◆ PROBLEMS TO WORK ON ◆
(1) Reproduce the passage on insurance options from "I’ll start with" up to and including "health care contributions.", substituting "insurers" for "employers".
(2) Answer these questions from the passage on insurance options.
(a) According to the passage, what is a high-deductible health plan really?
(b) What does a health savings account allow you to do?
(c) In a health reimbursement arrangement, what does an employer agree to do?

◆ SELECTED PASSAGE ◆
========================

Deciphering your options for insurance

This open-enrollment season, many employees will have to decipher a confusing alphabet soup of options.

I’ll start with the increasingly common CDHPs, or consumer-driven health plans, which are anything but driven by consumers because if they were, they’d be much easier to understand. Let’s not kid ourselves: These plans are being driven by employers desperate to reduce their health care contributions.

A CDHP allows you to choose your own health care providers, although out-of-network services may cost more.

Within a CDHP you can have a high-deductible health plan or HDHP, which is really a catastrophic insurance plan. The premiums are inexpensive, but you have to pay in some cases several thousand dollars of your health care expenses before your health plan pays any benefits.

An HDHP can be coupled with a health savings account, or HSA, which is a tax-advantaged account that allows you to set aside pre-tax money to help with medical expenses.

In a health reimbursement arrangement, or HRA, an employer agrees to cover health care costs up to a set amount.

Once the allotted money is spent, you cover costs at 100 percent until you reach your deductible. Once the deductible has been met, another level of co-payments kicks in.

========================

◆ DATA EXCERPT ◆
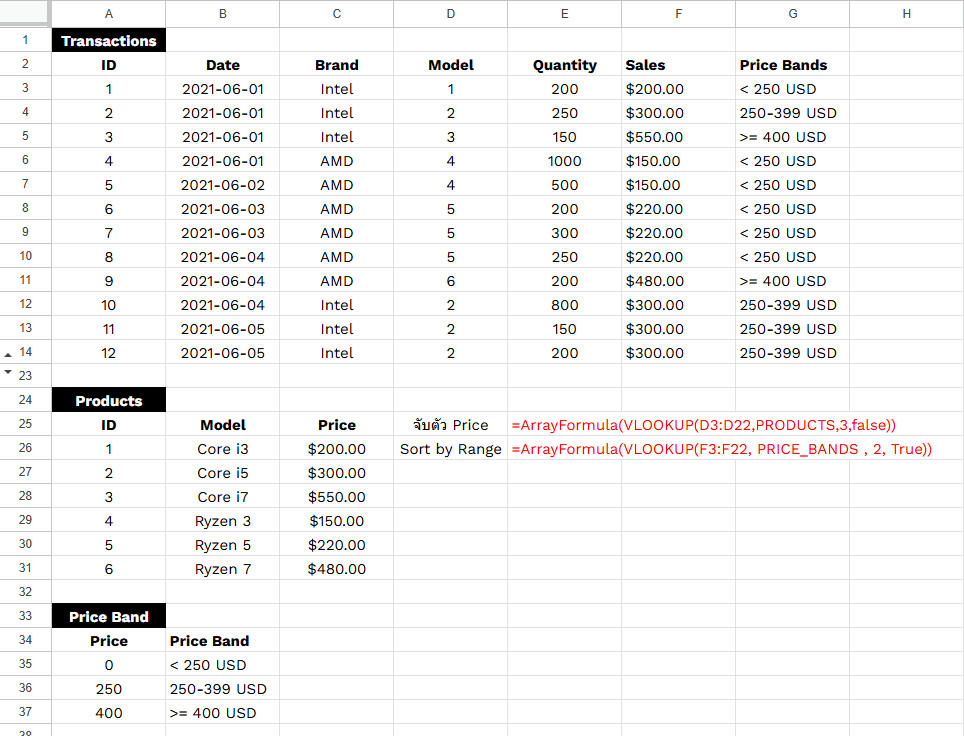Click the Sales heading cell

pos(677,65)
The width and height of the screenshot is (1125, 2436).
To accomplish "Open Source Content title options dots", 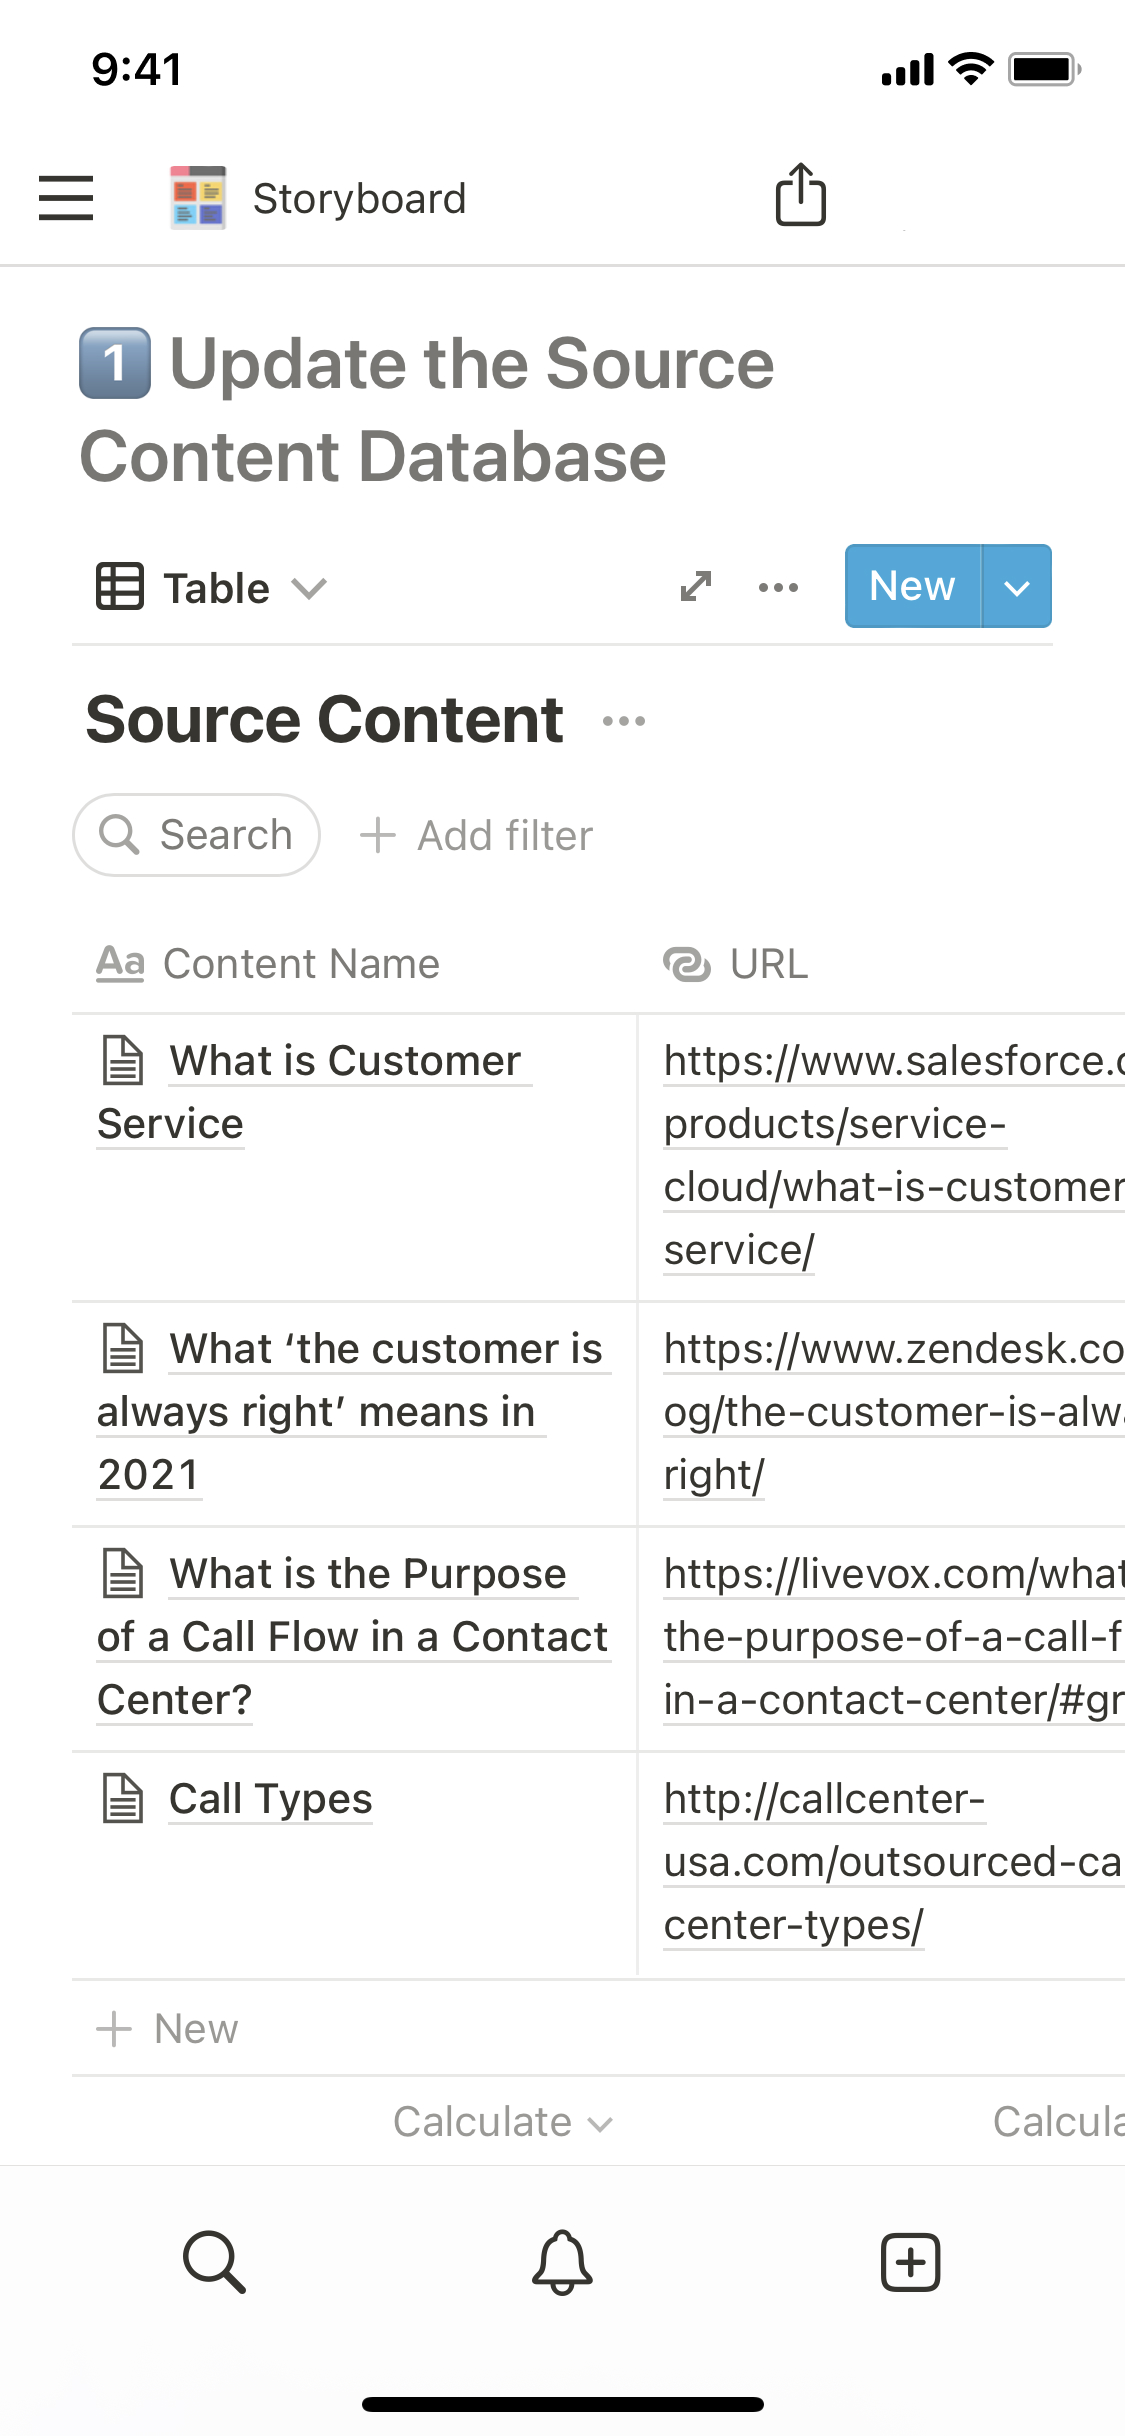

========================

◆ SOLUTIONS PER TASK ◆
(1)
I’ll start with the increasingly common CDHPs, or consumer-driven health plans, which are anything but driven by consumers because if they were, they’d be much easier to understand. Let’s not kid ourselves: These plans are being driven by insurers desperate to reduce their health care contributions.

(2)
(a) A catastrophic insurance plan.
(b) Set aside pre-tax money to help with medical expenses.
(c) Cover health care costs up to a set amount.